Band der Woche: Stuka 696

Seit dem Jahre 2006 versuchen die Passauer die Tanzflächen zu elektronischen Schlachtfeldern zu machen. Ihren eigenwilligen Stil titulieren sie als „Industrial Body Music“. In den Genuss der außergewöhnlichen Musik kommen wir beim Dark Munich Festival im April.

Wer verbirgt sich hinter Stuka 696?
Stuka 696 besteht aus DJ Tinitus und DJ Xenestix. Live werden wir noch unterstützt von Alice (Synth) und unserer Tanztruppe, die uns helfen, das Publikum anzuheizen.

Müsste man eure Musik in eine Schublade stecken und ein Genre-Etikett darauf kleben, welches wäre das?
Industrial Body Music, so hat unser Mentor unsere Musik damals tituliert. Wir kombinieren Industrial mit EBM, aber anders als bei den anderen Kollegen in der Szene versuchen wir uns mehr auf Industrial und weniger auf Techno zu konzentrieren.

Wie würdet ihr einem tauben Mann den Sound von Stuka 696 beschreiben?
Harte Technobeats treffen auf verzerrte EBM-Bässe, die dann von Noisesequencen zerrissen werden. Es klingt wie ein akustischer Krieg.

Aus welcher Sorte Panik heraus ergeben sich die genialsten Lieder?
Ok, da muss ich automatisch an „One Way Ticket to Suicide“ denken.
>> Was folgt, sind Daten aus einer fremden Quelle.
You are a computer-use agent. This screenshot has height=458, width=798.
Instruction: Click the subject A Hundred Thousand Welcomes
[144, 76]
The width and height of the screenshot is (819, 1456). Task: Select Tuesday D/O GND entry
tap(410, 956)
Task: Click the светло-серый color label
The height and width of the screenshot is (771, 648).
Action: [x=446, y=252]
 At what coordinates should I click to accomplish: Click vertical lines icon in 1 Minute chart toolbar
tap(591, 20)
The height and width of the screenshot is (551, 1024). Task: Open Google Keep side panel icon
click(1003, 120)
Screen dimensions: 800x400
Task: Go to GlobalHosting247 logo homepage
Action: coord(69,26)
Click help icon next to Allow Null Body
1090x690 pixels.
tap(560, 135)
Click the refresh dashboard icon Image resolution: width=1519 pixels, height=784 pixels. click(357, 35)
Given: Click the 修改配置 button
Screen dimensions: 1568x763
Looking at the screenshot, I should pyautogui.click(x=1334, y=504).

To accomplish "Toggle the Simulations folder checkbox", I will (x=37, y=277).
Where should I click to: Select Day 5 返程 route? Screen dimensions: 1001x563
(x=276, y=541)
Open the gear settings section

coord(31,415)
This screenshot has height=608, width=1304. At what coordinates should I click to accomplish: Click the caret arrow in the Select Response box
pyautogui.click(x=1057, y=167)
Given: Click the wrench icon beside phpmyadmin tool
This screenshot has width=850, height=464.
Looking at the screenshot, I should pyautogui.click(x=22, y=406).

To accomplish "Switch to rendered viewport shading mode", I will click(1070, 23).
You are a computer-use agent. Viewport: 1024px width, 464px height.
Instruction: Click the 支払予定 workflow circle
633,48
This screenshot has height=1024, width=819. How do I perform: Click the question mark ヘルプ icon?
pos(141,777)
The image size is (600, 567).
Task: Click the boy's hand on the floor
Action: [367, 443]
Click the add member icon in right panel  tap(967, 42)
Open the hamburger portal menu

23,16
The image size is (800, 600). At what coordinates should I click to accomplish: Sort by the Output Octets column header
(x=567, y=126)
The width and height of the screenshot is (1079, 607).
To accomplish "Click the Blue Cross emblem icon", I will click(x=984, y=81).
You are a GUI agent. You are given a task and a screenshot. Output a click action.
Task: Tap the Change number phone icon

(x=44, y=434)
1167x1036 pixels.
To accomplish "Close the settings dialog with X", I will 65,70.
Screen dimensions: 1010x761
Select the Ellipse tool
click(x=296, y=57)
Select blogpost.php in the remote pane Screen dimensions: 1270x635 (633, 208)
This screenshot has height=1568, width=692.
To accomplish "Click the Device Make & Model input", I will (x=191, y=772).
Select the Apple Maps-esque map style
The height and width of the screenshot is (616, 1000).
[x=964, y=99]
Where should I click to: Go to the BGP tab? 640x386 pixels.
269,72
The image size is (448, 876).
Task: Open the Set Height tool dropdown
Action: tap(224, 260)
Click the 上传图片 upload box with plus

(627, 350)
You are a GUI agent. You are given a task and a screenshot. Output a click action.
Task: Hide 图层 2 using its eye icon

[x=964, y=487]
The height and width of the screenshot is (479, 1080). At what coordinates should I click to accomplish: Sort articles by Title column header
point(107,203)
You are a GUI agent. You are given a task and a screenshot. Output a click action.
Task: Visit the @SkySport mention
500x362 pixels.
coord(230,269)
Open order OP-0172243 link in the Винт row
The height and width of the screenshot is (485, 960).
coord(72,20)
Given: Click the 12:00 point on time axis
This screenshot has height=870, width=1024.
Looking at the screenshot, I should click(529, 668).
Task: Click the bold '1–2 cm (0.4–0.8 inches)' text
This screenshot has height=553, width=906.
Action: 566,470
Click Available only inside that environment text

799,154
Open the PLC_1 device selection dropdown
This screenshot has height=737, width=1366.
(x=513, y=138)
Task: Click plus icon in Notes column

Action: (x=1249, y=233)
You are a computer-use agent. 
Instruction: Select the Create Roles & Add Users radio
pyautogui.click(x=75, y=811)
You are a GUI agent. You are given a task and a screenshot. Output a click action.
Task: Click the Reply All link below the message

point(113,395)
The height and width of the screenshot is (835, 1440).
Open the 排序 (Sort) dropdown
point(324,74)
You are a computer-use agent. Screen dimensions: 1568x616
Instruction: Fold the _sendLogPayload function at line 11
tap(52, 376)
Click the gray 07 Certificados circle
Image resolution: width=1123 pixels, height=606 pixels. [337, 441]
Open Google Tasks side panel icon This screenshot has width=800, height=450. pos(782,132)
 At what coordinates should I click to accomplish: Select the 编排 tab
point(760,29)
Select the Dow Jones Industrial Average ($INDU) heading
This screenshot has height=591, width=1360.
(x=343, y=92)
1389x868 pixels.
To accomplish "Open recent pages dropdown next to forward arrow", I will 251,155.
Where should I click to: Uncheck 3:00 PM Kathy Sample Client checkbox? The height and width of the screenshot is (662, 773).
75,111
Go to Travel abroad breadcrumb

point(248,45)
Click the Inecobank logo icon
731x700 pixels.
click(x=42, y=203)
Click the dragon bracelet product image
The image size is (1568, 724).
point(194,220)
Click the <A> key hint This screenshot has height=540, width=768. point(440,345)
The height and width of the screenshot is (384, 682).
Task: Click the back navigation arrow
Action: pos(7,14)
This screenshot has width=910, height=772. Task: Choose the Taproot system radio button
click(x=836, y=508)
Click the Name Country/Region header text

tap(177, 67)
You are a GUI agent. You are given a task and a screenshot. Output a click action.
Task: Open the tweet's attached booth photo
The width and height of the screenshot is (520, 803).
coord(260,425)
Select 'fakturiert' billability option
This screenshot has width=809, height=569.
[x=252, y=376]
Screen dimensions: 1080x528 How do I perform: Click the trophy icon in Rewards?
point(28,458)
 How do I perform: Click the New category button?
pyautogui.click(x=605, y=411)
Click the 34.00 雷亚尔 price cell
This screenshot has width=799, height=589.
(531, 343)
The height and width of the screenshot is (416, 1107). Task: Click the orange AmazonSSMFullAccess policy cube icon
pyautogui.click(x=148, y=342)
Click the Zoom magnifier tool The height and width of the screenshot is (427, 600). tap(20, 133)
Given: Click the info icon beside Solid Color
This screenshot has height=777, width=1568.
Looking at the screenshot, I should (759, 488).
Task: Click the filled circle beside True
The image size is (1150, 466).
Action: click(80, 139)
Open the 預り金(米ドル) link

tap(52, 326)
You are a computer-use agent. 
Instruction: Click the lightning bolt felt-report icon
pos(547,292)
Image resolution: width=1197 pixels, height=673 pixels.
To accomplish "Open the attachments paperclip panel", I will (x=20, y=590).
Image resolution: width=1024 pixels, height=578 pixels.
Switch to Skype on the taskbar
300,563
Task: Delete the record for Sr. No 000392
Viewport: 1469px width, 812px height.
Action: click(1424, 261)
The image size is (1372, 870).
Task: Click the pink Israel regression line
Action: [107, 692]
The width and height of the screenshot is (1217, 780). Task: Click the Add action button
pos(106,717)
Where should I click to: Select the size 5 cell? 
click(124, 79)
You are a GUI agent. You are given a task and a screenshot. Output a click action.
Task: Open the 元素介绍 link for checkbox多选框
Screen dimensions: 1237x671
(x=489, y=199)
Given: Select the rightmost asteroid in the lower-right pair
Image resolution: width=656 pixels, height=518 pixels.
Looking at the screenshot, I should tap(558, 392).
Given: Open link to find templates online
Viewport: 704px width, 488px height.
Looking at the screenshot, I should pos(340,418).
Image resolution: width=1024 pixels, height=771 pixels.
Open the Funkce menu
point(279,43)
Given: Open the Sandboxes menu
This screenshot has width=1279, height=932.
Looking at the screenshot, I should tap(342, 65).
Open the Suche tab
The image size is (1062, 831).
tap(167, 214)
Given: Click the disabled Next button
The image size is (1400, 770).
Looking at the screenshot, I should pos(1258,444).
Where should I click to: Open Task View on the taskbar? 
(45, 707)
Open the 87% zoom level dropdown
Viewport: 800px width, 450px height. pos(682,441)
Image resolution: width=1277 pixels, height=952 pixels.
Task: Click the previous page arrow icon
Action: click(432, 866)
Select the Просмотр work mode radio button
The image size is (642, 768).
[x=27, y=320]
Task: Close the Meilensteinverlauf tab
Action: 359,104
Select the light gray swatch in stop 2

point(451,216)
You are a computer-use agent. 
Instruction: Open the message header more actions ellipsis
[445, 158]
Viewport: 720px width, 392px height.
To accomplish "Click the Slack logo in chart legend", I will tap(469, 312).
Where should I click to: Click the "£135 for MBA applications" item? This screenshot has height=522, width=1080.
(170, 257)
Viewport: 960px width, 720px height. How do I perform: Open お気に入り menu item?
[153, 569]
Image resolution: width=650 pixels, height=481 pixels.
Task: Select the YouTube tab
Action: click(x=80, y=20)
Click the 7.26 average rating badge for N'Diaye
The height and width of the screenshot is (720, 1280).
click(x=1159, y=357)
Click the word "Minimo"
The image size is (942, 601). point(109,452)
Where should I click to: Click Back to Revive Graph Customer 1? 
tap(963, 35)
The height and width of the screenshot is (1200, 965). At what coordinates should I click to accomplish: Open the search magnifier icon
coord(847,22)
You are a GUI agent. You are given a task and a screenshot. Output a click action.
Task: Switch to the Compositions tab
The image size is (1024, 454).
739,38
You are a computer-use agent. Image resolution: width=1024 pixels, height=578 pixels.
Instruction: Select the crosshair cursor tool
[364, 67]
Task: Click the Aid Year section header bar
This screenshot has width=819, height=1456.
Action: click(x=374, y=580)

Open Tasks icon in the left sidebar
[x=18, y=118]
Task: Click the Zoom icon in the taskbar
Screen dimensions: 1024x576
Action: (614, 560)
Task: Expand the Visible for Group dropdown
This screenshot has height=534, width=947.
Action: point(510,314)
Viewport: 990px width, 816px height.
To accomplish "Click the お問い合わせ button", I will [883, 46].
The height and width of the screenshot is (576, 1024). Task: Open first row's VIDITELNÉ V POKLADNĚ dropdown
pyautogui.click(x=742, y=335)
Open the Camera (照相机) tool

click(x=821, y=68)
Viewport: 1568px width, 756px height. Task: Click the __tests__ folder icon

Wenn ich mir den Song anhöre oder ihn live singe, dann krieg ich heute noch Gänsehaut.
Aber generell denke ich, kann man aus jeder Sorte Panik nen guten Track machen, weil die Emotionen, die man dort empfindet, sehr ehrlich und persönlich sind, und das macht für mich gute Musik aus.

Welches Instrument wird sicherlich NIE auf einem Stuka 696 – Album zu hören sein?
Schwierige Frage, da wir immer versuchen, unsere Grenzen auszuloten, und sehr experimentierfreudig sind. Zurzeit arbeiten wir zum Beispiel mit E-Gitarren, Dubstep Synths, House-Elementen usw. Aber ich denke, ne Triangel oder eine Mundharmonika wird sich bei uns nie wirklich heimisch fühlen.

Welche Platte sollte man auflegen, wenn man morgens aus dem Bad spaziert und das wunderhübsche Mädchen von gestern Nacht noch im Bett liegt?
Hahaha … *zwinkert* Tja, da denke ich grad als Allererstes an unseren Song „Intoxicated“, da er genau das Thema behandelt, und würde spontan mit diesem antworten.

Von welchem Song wünscht ihr euch, dass ihr ihn geschrieben hättet?
Nine Inch Nails – „Right where it belongs“ … Einer der besten Songs, die je geschrieben wurden.

Kein Alkohol ist bekanntlich auch keine Lösung – eine Alk-Kombination, nach der ihr ganz sicher keine Probleme mehr habt?
Ich trinke nie, hahaha, ne Quatsch, generell stehe ich auf so Cocktailzeugs wie z.B. Zombie oder Caipirinha. Oder ganz klassisch Bier oder Whiskey, manchmal auch alles auf einmal, dazu noch Vodka Bull, und der Abend hat Lücken …

Woran erkennt man einen Freund?
Daran wie man miteinander auch nach Jahren noch auskommt und sich gegenseitig Fehler vergeben kann. Es kam auch schon vor, dass ich gute Freunde jahrelang nicht gesehen habe, weil sie weggezogen sind, aber wenn man sich nach Jahren wiedertrifft, ist alles so, als hätte man sich nie aus den Augen verloren.

Wer war der Held eurer Kindheit?
Batman. Seine Geschichte und sein Auftreten haben immer Faszination auf mich ausgeübt.

Sind wir allein im Universum?
Über das Thema philosophieren wir sehr oft, und ich für meinen Teil denke nicht. Wäre auch ziemlich egoistisch zu glauben, wir wären nur die einzige Spezies in diesem Universum.

Was steht als Nächstes an – Tour? Studio? Auszeit? Ganz was anderes?
Ziemlich viel bis jetzt. Als Nächstes steht mein DJ-Set in Regensburg, dann das DMF. Unser Album ist in den letzten Stadien und kurz vor der Veröffentlichung, das dann auf einer Release-Party veröffentlicht wird. Dazwischen nochmal Konzerte und dann wieder DJ-Gigs. Zwischendrin hoffe ich, mein Soloprojekt Tinitus wieder aufleben lassen zu können.
Hoffentlich kommen noch ein paar Termine mehr.